Ia berontak terhadap routine, mentjari rangsang-rangsang baru untuk menghalau kesepiannja. „Adang terlalu tjinta pada pekerdjaannja, seolah-olah njawanja tergantung disitu. Aku bisa djadi gila dirumah ini, kosong hampa seorang diri”. (hal, 507). Ia akui suaminja selalu baik kepadanja, menimbuninja dangan harta, segala kesenangan benda ditumpukkannja dikakinja. Tapi Tati memerlukan tjinta. Dan Trisno satu-satunja laki-laki jang telah memberi arti pada hidupnja. Kepada Trisno ia berkata: „Kau merengutkan aku dari nerakaku. Aku tak peduli keneraka mana aku kau bawa, asal djangan keneraka kesepian hidup”. (hal. 508). Dan sampailah ia didaerah malam. „Malam jang indah, malam jang penuh dosa-dosa manis. Itulah dunia kita bergelimang, saling membenam diri dalam-dalam kepelukan dosa”, (hal, 506).

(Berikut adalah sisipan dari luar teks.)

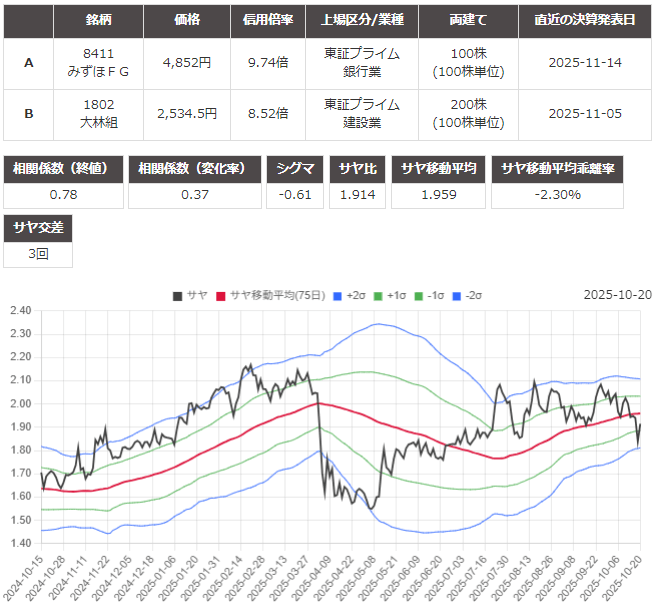Toggle the サヤ series in chart legend

click(190, 295)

Tati mau membikin tradisi baru. Hidup bersuami, disamping itu seorang kekasih lain. Tapi dia tertumbuk pada tradisi lama, norma-norma susila lama. Trisno mendengarkan suara batinnja dan tak bersedia meneruskan perhubungan jang dirasakannja sebagai suatu penipuan terhadap dirinja dan dunia sekitar.

Hartati: O, penuhnja kau lagi dengan susila. Merasa berdosa kau sekarang, dosa dengar penjesalan-penjesalannja ?

Trisno: Bukan itu soalnja. Antara kau dan aku, tidak ada dosa. Kau dan aku tidak kosa memperkosa. Kita berbahagia dengan titik-titik hitam jang memenuhi muka kita. Perbuatan kita adalah tanggung-djuwab kita sendiri, jang kita mulai dengan tidak ada ketakutan, jang kita mulai dengan penjerahan keseluruhan kita masing-masing.

Hartati: Djadi apa jang kau beratkan ?

Trisno: Ketidak djudjuran kita.

Hartati: Dirimu ini penuh pertentangan, kau bilang kita tidak berdosa, tapi kau menjebut kita tidak djudjur. Tidakkah kita berdua selama ini djudjur?

Trisno: Antara kau dan aku, ja ! Tapi dunia ini bukan kepunjaan kita berdua.

Harlati: O, orang lain maksudmu.

Trisno: Kita berdua sudah mendjadi manusia jang hidup dengan dusta dan chianat.

Hartati: Sedjak kapan kau melihat begitu gelap?